We know that correlation is not the same as causation. But we can get carried away when we see patterns, or strong relationships. And this is exacerbated by the increase in data sources, particularly third-party data.
This article walks through correlation and causation and how third-party data is increasing the need to check the patterns our models are finding.
Causation: when one thing directly makes the other thing happen.
For instance, in insurance pricing, annual mileage directly affects the likelihood of accident claims. More time on the road increases accident risk. This is fairly straightforward.
Importantly, the reverse is not always true. If A correlates with B, and we find that A causes B, we can’t then conclude that B causes A. The direction matters.
Confounding/lurking variable: there is a real relationship, but not causation, because there's a linking factor.
For example, if ice cream consumption and sunglasses sales both increase in summer, then we could conclude that people are tempted to buy sunglasses while on an ice cream high. Of course, here it is easy to see that the common factor is the season, with temperature affecting one and sun glare affecting the other.
The same could easily happen with business data. For example, an increase in home insurance claims and higher umbrella sales might both be caused by more rain.
Spurious correlation: often, the “pattern” is just random or accidental.
There are loads of examples of this.
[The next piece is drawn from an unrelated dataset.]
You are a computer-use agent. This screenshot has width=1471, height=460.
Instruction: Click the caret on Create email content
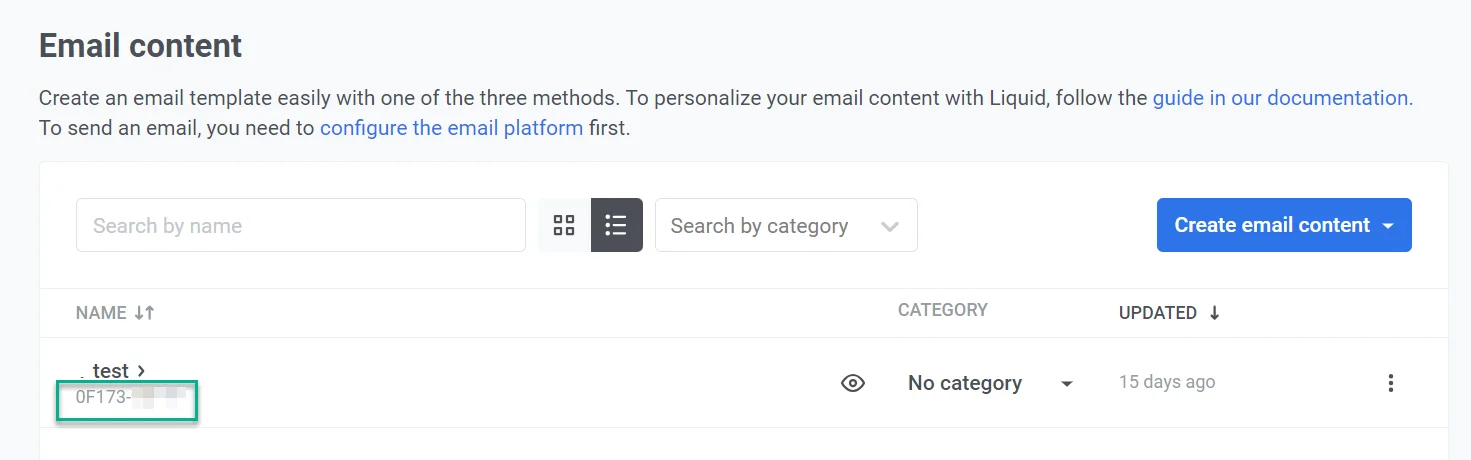(1388, 226)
You've probably come across quite a few.
Tyler Vigen has several examples here, including made-up generative AI explanations, like this one about the correlation between cheddar cheese consumption and solar power generated in Haiti:
“As cheddar cheese consumption increased, the collective brainpower of the population reached new heights. With innovative solutions, they developed a way to harness the renewable energy of cheese dreams, leading to a surge in solar power generation in Haiti. The Cheesy Brainwave Initiative has now sparked a gouda revolution in the energy sector! Curd you believe it?”
This topic has been around for some time. But we’re now using more data sources in our algorithmic systems, increasing the potential for the models to find patterns.
More data can be helpful, helping us improve pricing, fraud detection, etc.
But it also increases the risk of introducing patterns that distract from what’s actually relevant.
The more data we use, the higher the number of possible relationships. This makes spurious correlations more likely, especially when variable selection is automated.
Third party data, in particular, presents specific challenges. Among these are:
When we don’t fully understand where the data comes from or how it was generated, our models can pick up patterns that aren’t meaningful for our context. The patterns might seem useful because of a hidden confounder or some sort of data quirk.
As a result, well-intentioned algorithms might end up relying on relationships that don’t reflect the real drivers of risk or fraud. Increasingly, regulators and stakeholders expect a rational explanation for any variable used. So we need to carefully screen the data we use, with clear reasoning for every variable, especially when we use external data.
Disclaimer: The information in this article does not constitute legal advice. It may not be relevant to your circumstances. It was written for specific algorithmic contexts within banks and insurance companies, may not apply to other contexts, and may not be relevant to other types of organisations.